BookmarkSubscribeRSS Feed
☑ This topic is solved. Need further help from the community? Please sign in and ask a new question.
qd96xuweifeng1
Calcite | Level 5

Hello,

I have one question one Proc SQL, could please anyone advise on it?

My code is very simple as below:

 

proc sql ;
create table Engagement_rates ( compress=yes reuse=yes) as
select distinct ym_id,
count(distinct case when selected = 'SELECTED' then USER_ID end) as selected,
count(distinct case when PRESENTED = 'PRESENTED' then USER_ID end) as PRESENTED,
count(distinct case when selected = 'SELECTED' then USER_ID end)/
count(distinct case when PRESENTED = 'PRESENTED' then USER_ID end)
as Engagement_RT 
from PERSONETICS_RPT5 as a
group by ym_id
order by ym_id
;quit;

 

Here, the two green columns work well, but I always get 0 on the third column (Red Part).
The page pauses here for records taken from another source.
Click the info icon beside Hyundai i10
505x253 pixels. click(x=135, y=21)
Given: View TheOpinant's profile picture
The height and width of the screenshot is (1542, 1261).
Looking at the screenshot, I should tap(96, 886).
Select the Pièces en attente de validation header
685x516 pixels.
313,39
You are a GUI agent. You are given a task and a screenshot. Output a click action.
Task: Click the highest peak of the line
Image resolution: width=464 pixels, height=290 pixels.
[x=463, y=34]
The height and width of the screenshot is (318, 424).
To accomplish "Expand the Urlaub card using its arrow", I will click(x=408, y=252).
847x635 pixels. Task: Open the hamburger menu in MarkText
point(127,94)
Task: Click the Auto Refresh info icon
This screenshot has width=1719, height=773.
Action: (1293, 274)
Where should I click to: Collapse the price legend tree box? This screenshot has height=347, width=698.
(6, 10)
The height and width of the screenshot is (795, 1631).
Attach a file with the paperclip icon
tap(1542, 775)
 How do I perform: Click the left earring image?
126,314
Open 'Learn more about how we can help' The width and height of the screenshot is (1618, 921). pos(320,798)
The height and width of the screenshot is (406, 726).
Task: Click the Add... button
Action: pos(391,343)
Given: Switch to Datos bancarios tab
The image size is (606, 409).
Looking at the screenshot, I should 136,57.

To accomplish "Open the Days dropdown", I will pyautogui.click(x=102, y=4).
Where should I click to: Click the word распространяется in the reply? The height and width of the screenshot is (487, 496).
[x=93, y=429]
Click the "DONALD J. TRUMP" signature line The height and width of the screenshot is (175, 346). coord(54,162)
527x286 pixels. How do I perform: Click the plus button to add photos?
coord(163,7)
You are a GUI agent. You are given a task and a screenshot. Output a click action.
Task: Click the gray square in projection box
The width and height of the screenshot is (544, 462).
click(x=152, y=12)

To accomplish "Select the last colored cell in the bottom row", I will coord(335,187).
qd96xuweifeng1_0-1652371427254.png

So, could anyone please help me to check it?

Any advice will be appreciated!

Thanks,

Wayne

1 ACCEPTED SOLUTION

Accepted Solutions
Tom
Super User Tom
Super User

Is the source table an actual SAS dataset? Or are you using implicit or explicit passthrough to some remote database?

Such database have more variable types than SAS does including INTEGER data types.  So it might be defaulting the variable to INTEGER and doing integer division between the two counts instead of floating point.  Try converting the counts to floats. Or perhaps just include a floating point constant in the formula.

  , 1.00 * count(distinct case when selected = 'SELECTED' then USER_ID end)
  / count(distinct case when PRESENTED = 'PRESENTED' then USER_ID end)
    as Engagement_RT format=5.3 

View solution in original post

20 REPLIES 20
Reeza
Super User

 

 

proc sql ;
create table Engagement_rates ( compress=yes reuse=yes) as
select distinct ym_id,
count(distinct case when selected = 'SELECTED' then USER_ID end) as selected,
count(distinct case when PRESENTED = 'PRESENTED' then USER_ID end) as PRESENTED,
calculated selected / calculated presented as Engagement_RT  format=8.4
from PERSONETICS_RPT5 as a
group by ym_id
order by ym_id
;quit;

Try the above instead. It may be a format issue, not showing the decimals. 

You can also use the key word calculated to refer to a calculated value to simplify the code for legibility. 

 


@qd96xuweifeng1 wrote:

Hello,

I have one question one Proc SQL, could please anyone advise on it?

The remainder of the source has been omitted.